Le débat autour de l'interdiction des réseaux sociaux pour les moins de 15 ans prend une tournure décisive, le gouvernement français s'accrochant fermement à son objectif, malgré les réserves formulées par la Commission européenne. Selon un communiqué du cabinet de la ministre déléguée au Numérique, Anne Le Hénanff, le calendrier fixé demeure intact. "L'ambition, a-t-on affirmé, reste de promulguer cette loi d'ici le 1er septembre".
Un représentant du cabinet a confirmé : "On garde le cap".
Ce nouvel épisode intervient après que Bruxelles a présenté ses réserves, mettant en exergue une potentielle incompatibilité du texte remanié par le Sénat avec la législation européenne.
Une loi complexe qui divise
La législation, dans sa forme initiale promulguée en janvier, imposait une interdiction généralisée sur tous les réseaux sociaux. Cependant, le Sénat a apporté des modifications, incluant un système à deux vitesses qui empêche totalement l'accès à certaines plateformes pour les jeunes de moins de 15 ans, tout en permettant d'autres avec l'accord parental.
Des experts pointent du doigt les implications de ce double système. Un représentant de la Commission a déclaré que cela pourrait imposer de nouvelles obligations aux plateformes, ce qui ne relèverait pas de la compétence d'un État sur son territoire national. BFMTV a rapporté ces préoccupations, suggérant qu'une approche au niveau européen serait nécessaire.
"Cette question ne peut être traitée qu'à l'échelle européenne", a ajouté l'expert.

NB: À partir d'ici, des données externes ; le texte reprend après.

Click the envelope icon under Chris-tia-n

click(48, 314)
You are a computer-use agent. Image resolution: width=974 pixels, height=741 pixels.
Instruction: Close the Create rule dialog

Malgré les critiques, le cabinet accueille positivement la position de la Commission, soulignant que celle-ci valide la capacité des États membres à réguler l'âge d'accès aux réseaux sociaux au sein de leur législation nationale.
Pour répondre aux préoccupations de Bruxelles, le gouvernement prévoit de convoquer une commission mixte paritaire composée de sénateurs et de députés, afin de rechercher un compromis sur une version révisée du texte. Cela devrait également permettre de mieux orienter les travaux parlementaires selon les remarques de la Commission.
Dans le contexte actuel de la mondialisation numérique, la France se positionne ainsi à un carrefour, cherchant à établir des normes qui prennent en compte à la fois la protection des jeunes utilisateurs et le respect du cadre juridique européen.